» Raw data:

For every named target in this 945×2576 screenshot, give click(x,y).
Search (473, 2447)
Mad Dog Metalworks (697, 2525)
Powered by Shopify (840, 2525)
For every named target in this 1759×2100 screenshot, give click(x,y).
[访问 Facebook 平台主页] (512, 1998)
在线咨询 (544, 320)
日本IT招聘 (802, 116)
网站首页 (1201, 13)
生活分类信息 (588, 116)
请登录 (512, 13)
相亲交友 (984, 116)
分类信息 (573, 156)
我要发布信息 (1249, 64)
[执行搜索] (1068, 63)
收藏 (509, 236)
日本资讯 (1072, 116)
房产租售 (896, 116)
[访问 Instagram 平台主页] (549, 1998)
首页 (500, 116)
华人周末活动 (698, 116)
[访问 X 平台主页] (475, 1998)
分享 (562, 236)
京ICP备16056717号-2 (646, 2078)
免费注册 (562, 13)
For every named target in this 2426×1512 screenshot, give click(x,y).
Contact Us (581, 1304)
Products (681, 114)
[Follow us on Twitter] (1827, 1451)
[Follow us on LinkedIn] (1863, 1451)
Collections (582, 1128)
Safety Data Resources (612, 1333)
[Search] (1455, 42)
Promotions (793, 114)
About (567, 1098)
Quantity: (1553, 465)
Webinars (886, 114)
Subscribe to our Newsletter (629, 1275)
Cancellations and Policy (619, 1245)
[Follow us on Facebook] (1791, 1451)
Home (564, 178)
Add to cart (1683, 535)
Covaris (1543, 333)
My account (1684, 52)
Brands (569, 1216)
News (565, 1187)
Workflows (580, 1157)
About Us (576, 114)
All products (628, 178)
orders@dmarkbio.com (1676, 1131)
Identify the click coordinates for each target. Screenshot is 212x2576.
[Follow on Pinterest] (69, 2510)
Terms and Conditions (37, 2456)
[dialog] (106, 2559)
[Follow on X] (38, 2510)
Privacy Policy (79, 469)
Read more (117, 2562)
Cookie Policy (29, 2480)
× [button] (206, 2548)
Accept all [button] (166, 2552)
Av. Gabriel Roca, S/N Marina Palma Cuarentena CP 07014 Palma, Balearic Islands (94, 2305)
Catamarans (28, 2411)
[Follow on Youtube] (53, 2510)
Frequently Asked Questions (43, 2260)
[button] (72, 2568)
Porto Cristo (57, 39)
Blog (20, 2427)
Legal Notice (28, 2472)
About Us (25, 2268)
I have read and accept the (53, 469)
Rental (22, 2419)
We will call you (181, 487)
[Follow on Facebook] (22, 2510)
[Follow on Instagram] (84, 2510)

» Task prompt:
Only output the lines from the one with "Contact Us (581, 1304)" through the end of the entries above, exactly as they are.

» Answer section:
Contact Us (581, 1304)
Products (681, 114)
[Follow us on Twitter] (1827, 1451)
[Follow us on LinkedIn] (1863, 1451)
Collections (582, 1128)
Safety Data Resources (612, 1333)
[Search] (1455, 42)
Promotions (793, 114)
About (567, 1098)
Quantity: (1553, 465)
Webinars (886, 114)
Subscribe to our Newsletter (629, 1275)
Cancellations and Policy (619, 1245)
[Follow us on Facebook] (1791, 1451)
Home (564, 178)
Add to cart (1683, 535)
Covaris (1543, 333)
My account (1684, 52)
Brands (569, 1216)
News (565, 1187)
Workflows (580, 1157)
About Us (576, 114)
All products (628, 178)
orders@dmarkbio.com (1676, 1131)
Identify the click coordinates for each target. Screenshot is 212x2576.
[Follow on Pinterest] (69, 2510)
Terms and Conditions (37, 2456)
[dialog] (106, 2559)
[Follow on X] (38, 2510)
Privacy Policy (79, 469)
Read more (117, 2562)
Cookie Policy (29, 2480)
× [button] (206, 2548)
Accept all [button] (166, 2552)
Av. Gabriel Roca, S/N Marina Palma Cuarentena CP 07014 Palma, Balearic Islands (94, 2305)
Catamarans (28, 2411)
[Follow on Youtube] (53, 2510)
Frequently Asked Questions (43, 2260)
[button] (72, 2568)
Porto Cristo (57, 39)
Blog (20, 2427)
Legal Notice (28, 2472)
About Us (25, 2268)
I have read and accept the (53, 469)
Rental (22, 2419)
We will call you (181, 487)
[Follow on Facebook] (22, 2510)
[Follow on Instagram] (84, 2510)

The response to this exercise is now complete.